C5aR deficiency rescues hepatic fibrosis but hampers fibrotic resolution

Background Complement factor C5 contributes to hepatic fibrogenesis as C5-deficient mice display less fibrosis after challenge with CCl4 (Hillebrandt et al. 2005). During inflammation C5 is cleaved and the small chemoattractive peptide C5a binds to the receptors C5aR and C5L2. Our aim was to assess the specific roles of the C5 receptors during CCl4-induced liver damage and regeneration.

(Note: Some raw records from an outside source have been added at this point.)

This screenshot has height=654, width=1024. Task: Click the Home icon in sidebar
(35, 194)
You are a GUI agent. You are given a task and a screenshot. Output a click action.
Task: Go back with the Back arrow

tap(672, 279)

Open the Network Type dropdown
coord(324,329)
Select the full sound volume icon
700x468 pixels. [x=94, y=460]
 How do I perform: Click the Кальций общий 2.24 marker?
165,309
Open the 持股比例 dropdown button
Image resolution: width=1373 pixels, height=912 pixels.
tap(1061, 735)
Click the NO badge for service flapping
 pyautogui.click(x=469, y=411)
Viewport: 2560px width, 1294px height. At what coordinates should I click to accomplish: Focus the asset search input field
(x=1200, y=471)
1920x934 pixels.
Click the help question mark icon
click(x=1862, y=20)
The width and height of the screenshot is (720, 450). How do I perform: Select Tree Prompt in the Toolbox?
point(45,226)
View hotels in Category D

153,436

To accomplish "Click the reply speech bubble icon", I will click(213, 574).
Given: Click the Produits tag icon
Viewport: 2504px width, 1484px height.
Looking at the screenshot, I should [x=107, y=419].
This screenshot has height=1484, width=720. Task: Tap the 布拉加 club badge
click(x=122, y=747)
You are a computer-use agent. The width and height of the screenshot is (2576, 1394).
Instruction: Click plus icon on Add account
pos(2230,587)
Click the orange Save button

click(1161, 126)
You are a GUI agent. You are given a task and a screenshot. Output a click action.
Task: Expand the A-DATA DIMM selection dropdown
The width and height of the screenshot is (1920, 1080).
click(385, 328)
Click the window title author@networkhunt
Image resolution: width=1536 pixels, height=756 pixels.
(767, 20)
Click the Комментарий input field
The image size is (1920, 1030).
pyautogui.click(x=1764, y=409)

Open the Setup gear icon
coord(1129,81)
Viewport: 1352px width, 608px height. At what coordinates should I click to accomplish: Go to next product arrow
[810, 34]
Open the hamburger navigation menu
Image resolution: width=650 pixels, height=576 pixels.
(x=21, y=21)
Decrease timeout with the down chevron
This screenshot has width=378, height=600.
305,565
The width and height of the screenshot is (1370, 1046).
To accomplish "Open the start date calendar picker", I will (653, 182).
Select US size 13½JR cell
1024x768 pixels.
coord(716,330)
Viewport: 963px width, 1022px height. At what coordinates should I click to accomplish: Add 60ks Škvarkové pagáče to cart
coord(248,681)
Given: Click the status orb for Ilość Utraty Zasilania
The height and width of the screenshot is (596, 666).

Methods C5aR- and C5L2-deficient mice and wild-type (WT) controls were treated with CCl4 for 6 weeks. In addition, mice were challenged with CCl4 for 6 weeks and left untreated for another 6 weeks (regression model). Expression of Th1 and Th2 cytokines was determined by qRT-PCR, and hepatic collagen contents were measured via hydroxyproline. Mice were also objected to bile duct ligation (BDL) and unilateral ureteral obstruction (UUO) to compare fibrosis progression in liver and kidney.

Results Chronic fibrosis in liver and kidney was least pronounced in C5aR-deficient mice in comparison to the other lines. Of note, 6 weeks after the last injection C5aR-deficient mice developed highest hepatic collagen levels, indicating response and ongoing damage after cessation of fibrotic stimuli. This is resembled by cytokine profiles, with IL6, IL10, IL12, IL23 and IL27 being reduced in mice deficient for C5 receptors in the chronic model but elevated in C5aR-/- mice during fibrosis regression in the liver.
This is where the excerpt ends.